As I said, before playing ‘Battle Scars’ I listened to ‘Nothing Is Written’ – back when the band had won the Radio 1 Rock Wars and had been guests on The Friday Rock Show with Tommy Vance (those were the days). Back then they were young and dynamic, with much to prove. Here, all these years later they are not quite as young as they were, and in many ways are something of elder statesmen of the prog movement. But this is not a band to rest on their past achievements, as their last studio album ‘Empires Never Last’ amply proves. This is a band that is proud of what they have done previously, but also understand that they need to mature and this is an album that shows that they have done just that.
In ‘the new guy’ Dean Baker they have a keyboard player with a huge palette and being able to bring to play many different sounds has enabled them to deploy different techniques to great effect. The title cut starts the album and the gentle choral and orchestral effects soon give way to a Freddie Mercury style chorus where Roy is finally allowed to crank up the guitar and deploy some strong riffs. Stu has always had a very melodic voice, yet he has managed to add just a touch of menace when the need arises which gives the song an extra edge.

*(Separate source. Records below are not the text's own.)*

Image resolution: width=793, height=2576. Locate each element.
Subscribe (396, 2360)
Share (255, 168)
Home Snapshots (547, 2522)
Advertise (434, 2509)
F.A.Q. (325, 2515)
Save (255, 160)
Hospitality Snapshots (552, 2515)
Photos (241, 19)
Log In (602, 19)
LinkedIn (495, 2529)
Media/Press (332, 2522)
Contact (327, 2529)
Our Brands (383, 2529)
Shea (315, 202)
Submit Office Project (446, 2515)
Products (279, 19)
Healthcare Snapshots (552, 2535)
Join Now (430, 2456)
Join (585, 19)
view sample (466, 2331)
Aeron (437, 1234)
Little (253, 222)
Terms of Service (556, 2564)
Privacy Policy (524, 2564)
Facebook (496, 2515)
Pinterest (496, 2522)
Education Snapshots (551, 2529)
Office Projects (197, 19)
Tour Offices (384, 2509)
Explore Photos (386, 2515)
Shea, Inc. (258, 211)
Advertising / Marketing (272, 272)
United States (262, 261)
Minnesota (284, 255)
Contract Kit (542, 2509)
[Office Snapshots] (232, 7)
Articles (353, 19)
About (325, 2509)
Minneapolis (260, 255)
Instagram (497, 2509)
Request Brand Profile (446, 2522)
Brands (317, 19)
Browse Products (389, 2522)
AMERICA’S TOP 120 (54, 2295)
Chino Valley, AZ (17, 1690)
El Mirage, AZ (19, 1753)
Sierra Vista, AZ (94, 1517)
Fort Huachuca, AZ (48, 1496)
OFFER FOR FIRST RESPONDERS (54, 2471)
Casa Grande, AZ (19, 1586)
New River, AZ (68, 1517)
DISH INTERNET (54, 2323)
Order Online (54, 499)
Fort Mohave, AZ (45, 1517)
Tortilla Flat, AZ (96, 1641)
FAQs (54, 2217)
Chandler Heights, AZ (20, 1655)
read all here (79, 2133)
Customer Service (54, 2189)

Karl Groom’s production, as always, is very polished and allows all of the musicians to shine – this is complex stuff yet is brought together in a fashion that is immediate and melodic. It is music that can be enjoyed on first listen yet the more times it is played the more the listener will get out of it. Spencer and Neil locked in as if they had never been apart and this strong rhythm section allows Dean and Roy to run riot. I would love to hear “Reach For The Sun’” in a live setting as the impression is that this has been written so that they can really turn this up and blast out. There may be a few Ozric style keyboard sounds, but the star of this is the repeated riffing, and the controlled passion.
Galahad in 2012 have produced an album that would be very recognizable to the people who used to go and watch them at Mr Kyps in Poole, yet is also very much the band that these days headlines prog festivals in Europe. At the very end of the album is a nod back to times past, as they revisit the title cut of their 1995 album ‘Sleepers’, and in many ways is quite different to the rest – showing just how much the band has changed. But it is great to hear it, as I for one always thought it contained Neil’s best basslines and yet again he proves what a great musician he was. Later this year Galahad will release another album, 'Beyond the Realms of Euphoria', which was recorded at the same time – it will be interesting to see just how that will compare as ‘Battle Scars’ is a winner on all counts.